■ EXTRACTED TEXT ■

•••

Q: I’m a biotech graduate currently reading up to produce a PhD proposal. My main areas of interest are in diagnostics, and after reading about rejuvenation biotechnology I’ve become very interested in contributing to regenerative medicine against ageing. Is there a crossover between diagnostics and the work under SENS Research Foundation? If so I’d love to hear about it.
A: There is definitely a need for novel diagnostics, particularly in the course of the critical three decades ahead, as the first rejuvenation biotechnologies enter into human clinical use.
As you probably know, rejuvenation biotechnologies are therapies that prevent, arrest, and potentially reverse age-related disease and dysfunction using a “damage-repair” approach. Such therapies work by directly removing, repairing, replacing, or rendering harmless the cellular and molecular damage wrought in our tissues by the biological aging process. This contrasts rejuvenation biotechnology with today’s medical approach, in which the target is the metabolic pathways that contribute to such damage instead of the damage itself. Current medicines are thus typically first tested for their effects on the metabolic “risk factors” that ultimately contribute to diseases of aging.
Rejuvenation biotechnologies, by contrast, will not directly perturb these metabolic processes (although in some cases they may maintain or restore metabolic processes in youthful condition, when aging normally leads to their dysfunction). Effects on these “risk factors” will therefore either be nonexistent, or manifest themselves many years later, when recipients continue to exhibit youthful metabolic function, in contrast to the age-related aberrations that emerge in untreated aging persons.
All this means that new ways of evaluating these novel medicines will be needed — first for their initial preclinical and clinical development, and later for their clinical use. Instead of reflecting dynamic, regulated physiological and metabolic processes, diagnostics that will facilitate the development and use of rejuvenation biotechnology will be noninvasive markers of the presence, removal, or repair of the cellular and molecular damage that accumulates in aging tissues.

•••

■ COLLECTED DATA ■
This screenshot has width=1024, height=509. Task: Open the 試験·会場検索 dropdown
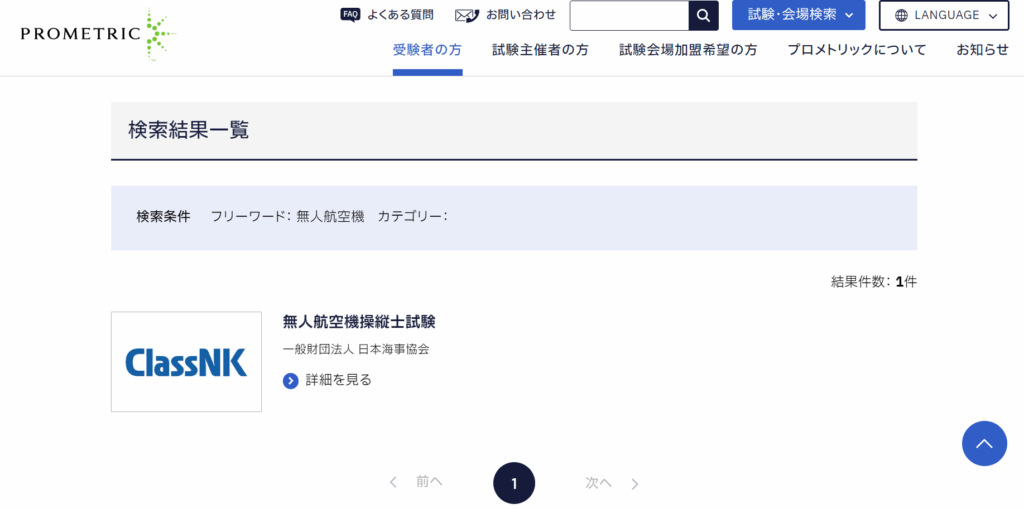[798, 15]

•••

■ WORK TASK 1 ■
In the Q&A on diagnostics, what does today's medical approach target instead of the damage itself?
■ WORK TASK 2 ■
Print the passage of the Q&A on diagnostics from "All this means" up to and including "in aging tissues.".

■ TASK ANSWER 1 ■
The metabolic pathways that contribute to such damage.

■ TASK ANSWER 2 ■
All this means that new ways of evaluating these novel medicines will be needed — first for their initial preclinical and clinical development, and later for their clinical use. Instead of reflecting dynamic, regulated physiological and metabolic processes, diagnostics that will facilitate the development and use of rejuvenation biotechnology will be noninvasive markers of the presence, removal, or repair of the cellular and molecular damage that accumulates in aging tissues.